When I was stationed at Ft Hood, Texas, there were but a few trails that led into the training areas. During periods of heavy, use the trails being driven on 24x7 by very heavy tanks. After a while, the dirt would literally start becoming a liquid. You could drive thru it and see waves like a boat going thru water. A rock dropped would act as if it had been dropped in a pool of water, splashing and creating waves, it was amazing to see. This was caused by increased traffic because of training funds being allocated at the end of the year.
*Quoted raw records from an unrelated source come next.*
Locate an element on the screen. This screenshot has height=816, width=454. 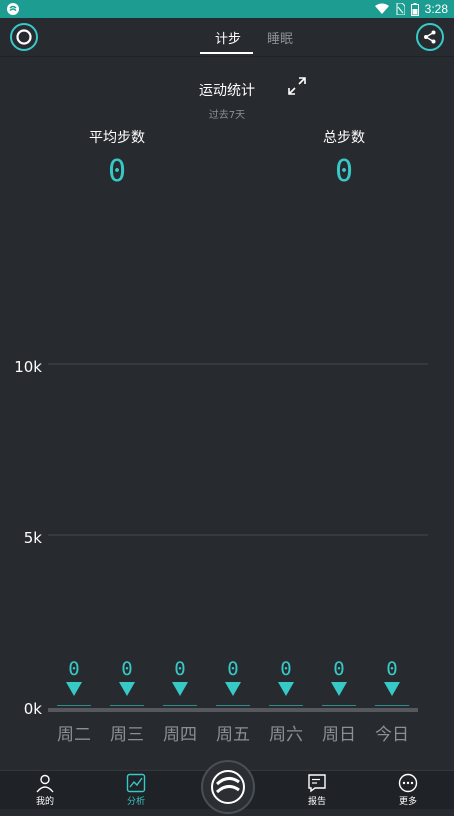
share-icon is located at coordinates (430, 37).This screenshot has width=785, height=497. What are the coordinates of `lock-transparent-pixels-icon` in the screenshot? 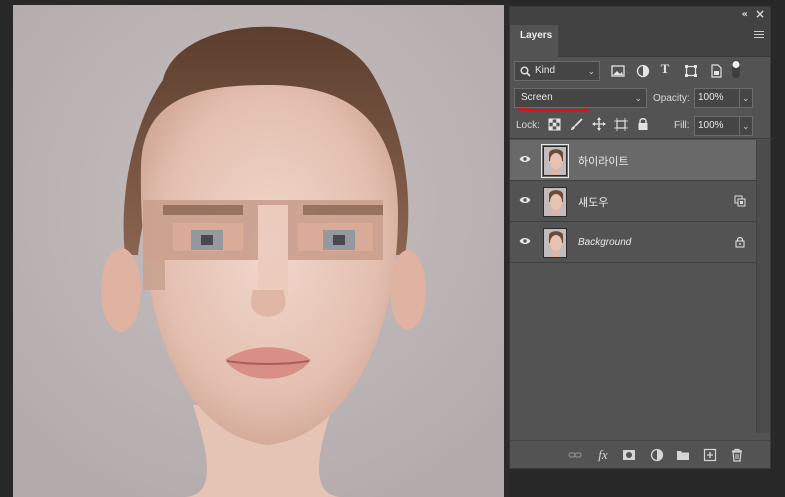 It's located at (554, 124).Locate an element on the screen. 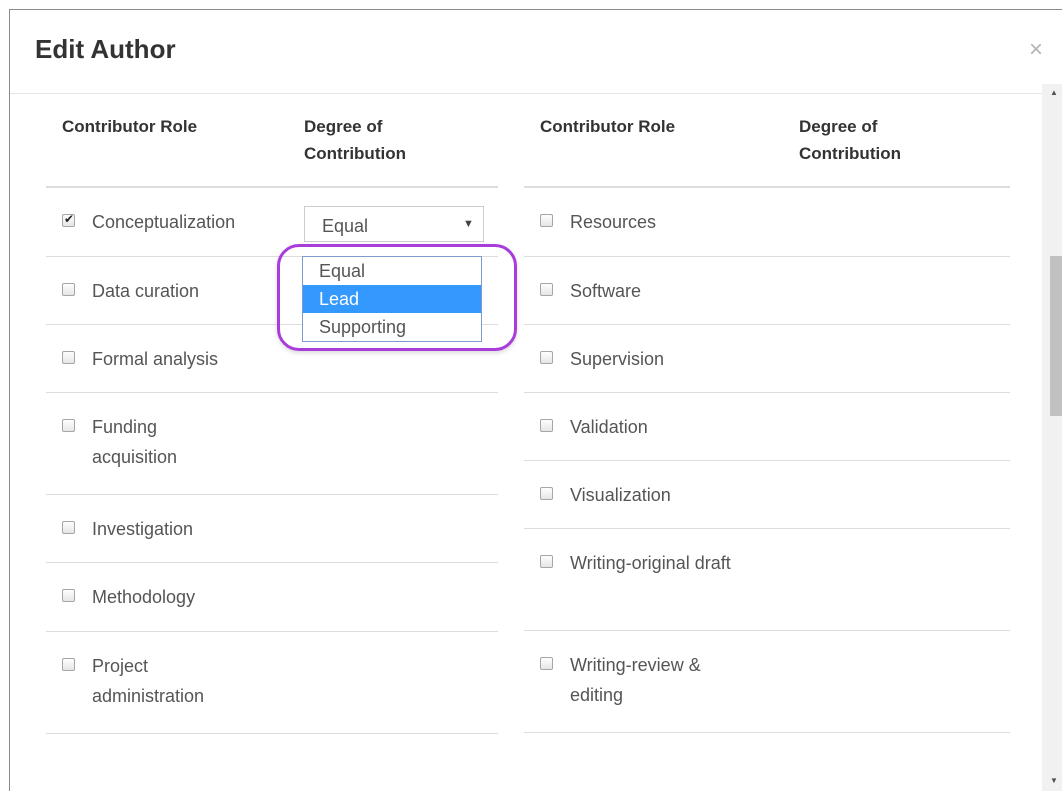 The image size is (1062, 791). role-label: Project administration is located at coordinates (148, 681).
The FS and we have choices:
• Take no action which will only lead to further erosion of the surrounding environment or a negative solution
• Take action by limiting OHV to the original trail system. Again, a negative solution
• Take action by limiting OHV to the current trail system. Again, a negative solution
• Increase the amount of trails [bear in mind that over the time that has shown an increase in OHV use by 7x the amount of land that has been acquired by the Feds has also increased] providing a positive solution and meeting the prime mission which is to provide recreation for the public

Out of 4 possible solutions, 3 have a negative impact on the environment and fail to support the mission. Only 1 supports the mission and minimizes the impact on the environment

It is all in the spin…

ThePagan
11-08-2005, 02:57 PM
Or they could do the easiest thing "Outlaw all off road travel". Not on your list, but highly plausible.

IMHO the local districts need a direction that is consistent and firm from the USDA - without it everyone is simply in the middle of a guessing game.